Sunday, March 6, 2011

Green Cleaning Tips

I've already posted about the cleaning super powers of simple baking soda and regular white vinegar. Now I'd like to add a third cleaner to the list: diet coke.

Here's my experience with it this weekend. When the Karch family grills outside, we like to use our cast iron pans and skillets, but when we pulled our largest pan out this morning (we planned to have an outdoor barbecue lunch) we discovered that it had rusted badly. No idea how since we don't wash them after using them and the one in question was well seasoned. In any case, the thing was coated in rust. Yuck! It looked like a lost cause (wish I'd taken a before picture so I had visual proof to back up this story).

Then I remembered a friend back in college telling me that he'd once stripped clean a rusted bike chain by soaking it in diet coke for an hour. 'Yeah, right," I'd though to myself at the time. But here I was staring at this once beautiful and much loved cast iron pan and I thought to myself, 'It certainly couldn't hurt the situation.'

My husband ran out to Walgreens and picked up a 1 liter bottle of diet coke and a steel wool brillo pad. He got the big chunks of rust off the pan with the brillo first and then poured half of the bottle of diet coke into the pan. We let the coke sit for two minute and then started rubbing the pan with the brillo. Five minutes later you couldn't even tell that the pan had been rusty. It was sparkling clean! I'm not kidding.

I wondered if diet coke would work on the rust around the drain on our ancietnt bathtub. I went inside, stoppered up the tub and poured a quarter of the diet coke that we had left in the bottle into the tub where it settled around the drain. Again, I let it sit for two minutes and then (gently) scraped at it with the steel wool brillo. To my amazement (and repulsion) our drain looks 1000 times better.

I had to share this trick with the rest of you. And for the record, I don't think I'm ever going to drink diet coke again.

Tuesday, March 1, 2011

Fresh Veggies on the Back Porch

It's that magical time of year when certain members of the Pingree community start to get a gleam in their eye--planting season has begun. That's right! This past weekend was the first weekend for the dedicated gardeners among us to start planting our cool weather vegetable seeds. We sprout and raise them indoors for a few weeks so that they're ready to be put in the ground just as soon as it thaws.

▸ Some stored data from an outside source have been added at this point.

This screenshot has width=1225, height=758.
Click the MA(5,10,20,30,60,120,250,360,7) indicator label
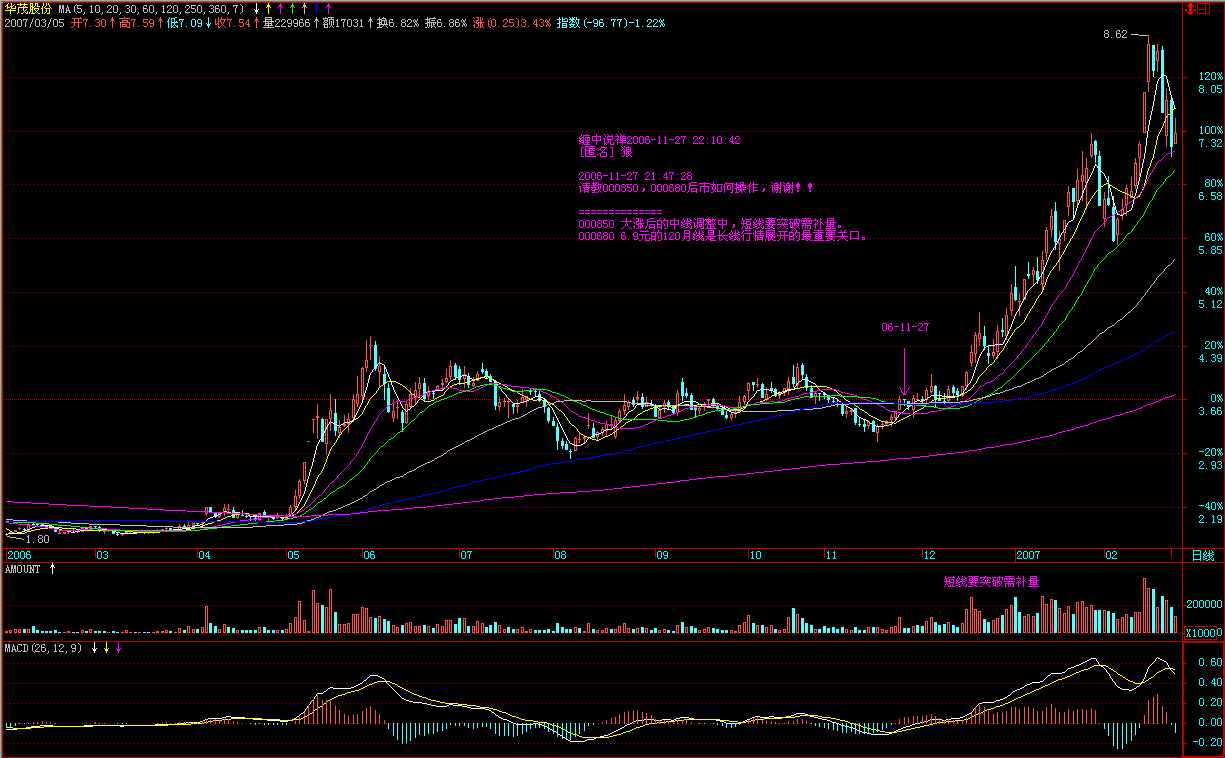point(151,9)
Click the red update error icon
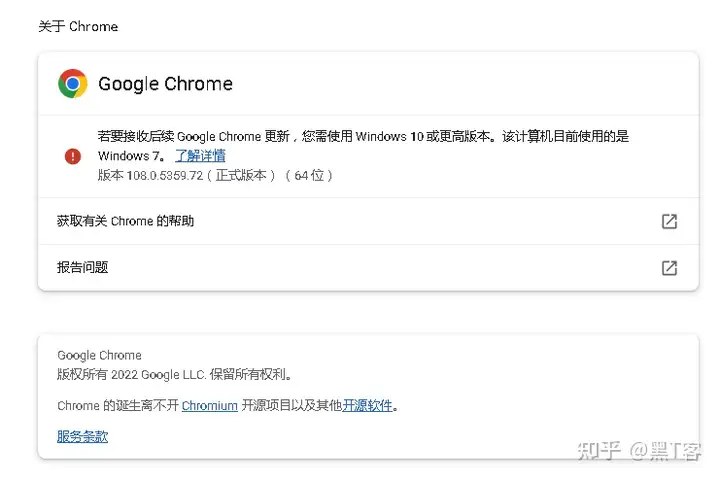720x480 pixels. click(72, 156)

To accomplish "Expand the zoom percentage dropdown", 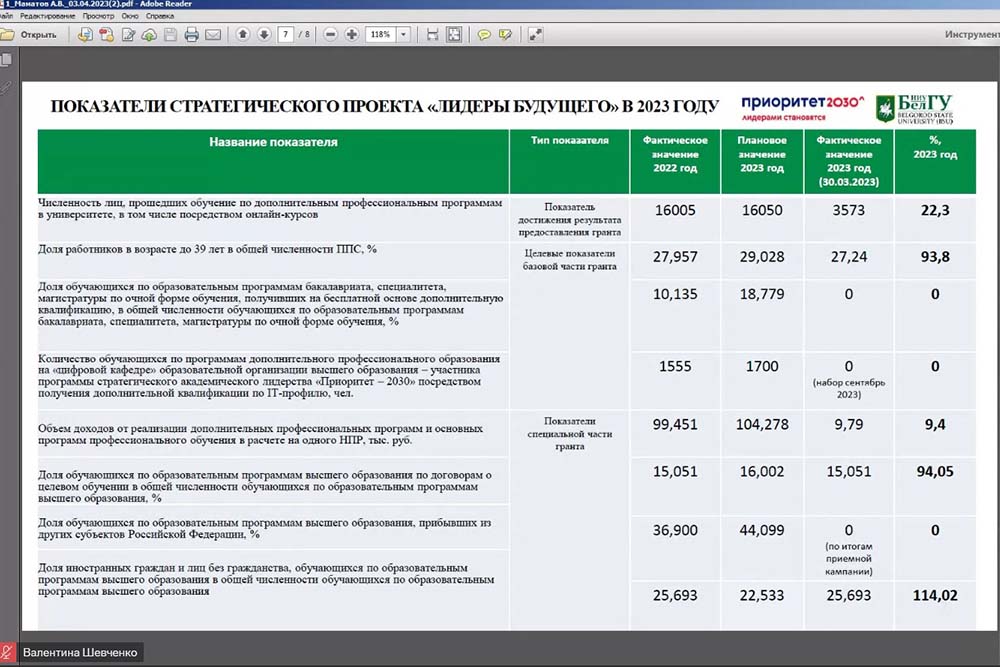I will click(403, 34).
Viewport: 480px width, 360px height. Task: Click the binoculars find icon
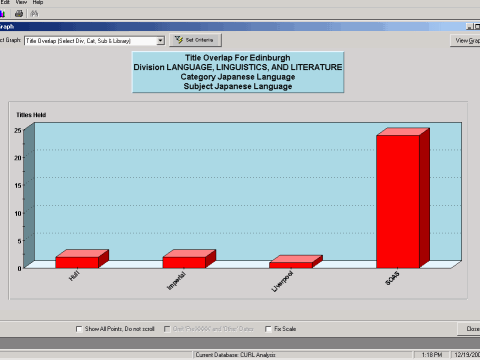(x=34, y=13)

There's nothing better than home grown vegetables. Not only are they YOURS (you're personally invested in their growth, which psychologically makes them taste better), but they're as local as you can get and they can be as organic (or not) as you want them to be. But for many of us, committing to a garden (even a very small one) isn't feasible (you might not have a yard or the soil in your yard is questionable) and it's inherently intimidating if you didn't grow up with a garden. So what's a wannabe gardener to do?

Enter "Bag Gardening." This is, hands down, the easiest way to grow your own delicious vegetables.

Here's what you need:
- One 40 lb plastic bag of topsoil ($1 to $5), and I know the bag is plastic but we've got to start somewhere, right?

- One packet of seeds (I recommend a nice salad greens mixture for your very first bag experiment).

- A 2 x 3 foot area of space that gets sunlight most of the day, such as your back porch (or front porch, whichever is sunnier).


Here's what you do. At the beginning of April put the bag outside where you want to grow your salad greens. Poke a bunch of small holes in one side of the bag with a screw driver (for drainage). Flip the bag over and cut the top portion of the bag off to expose the soil inside of it, effectively turning the bag into a container. Plant your lettuce seeds according to the instructions on the back of the seed pack. Water lightly (just enough for the soil to feel "damp" but not "wet." Fertilize if you like, but it's not really necessary.

Tah-Dah! In just a couple of weeks you will have a crop of delicious lettuce that was grown as local as local can get. Harvest at your whim, making sure to pinch off any flower spikes that try to grow. Yum!

Go on. Try it. Be the type of person who tries it out!